A Venezuela esclareceu que mantém o "controle e a propriedade" do petróleo após o acordo com os Estados Unidos para explorar um quinto das reservas de petróleo bruto do país, as maiores do mundo. A ministra dos Hidrocarbonetos, Paula Henao, afirmou em entrevista ao canal Venevisión que se trata de um "acordo comercial" para trazer investimento e tecnologia para o país, negando que a Venezuela tenha perdido soberania.
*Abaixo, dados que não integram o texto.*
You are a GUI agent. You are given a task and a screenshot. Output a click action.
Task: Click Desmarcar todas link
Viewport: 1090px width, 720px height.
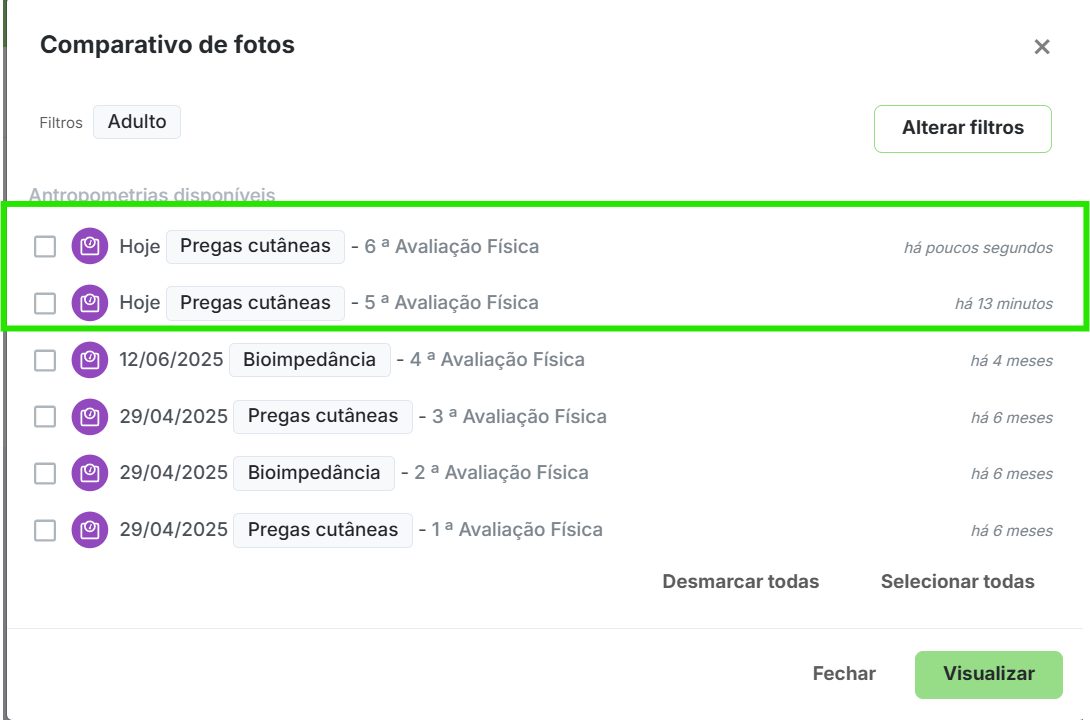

O acordo tem uma validade de 25 anos e envolve o desenvolvimento de 17 campos com reservas totais de 65 bilhões de barris, com uma meta de produção superior a 1,5 milhão de barris por dia. A Venezuela produz atualmente uma média de 1,24 milhão de barris por dia. Os 17 campos foram atribuídos à North American Blue Energy Partners (NABEP), que concedeu ao Departamento de Defesa dos EUA uma participação acionária de 35%. Por trás da NABEP está o empresário Alejandro Betancourt, investigado na Espanha e na Suíça por alegada lavagem de dinheiro e fraude fiscal.
A China exigiu que os seus interesses na Venezuela fossem salvaguardados, após notícias de que o novo acordo poderia afetar campos onde operavam empresas chinesas como as estatais Sinopec e CNPC. Paula Henao garantiu que a Venezuela respeita os acordos petrolíferos assinados com a China e a Rússia, tratando-se de empresas mistas com autorização para exercer atividades primárias em vigor.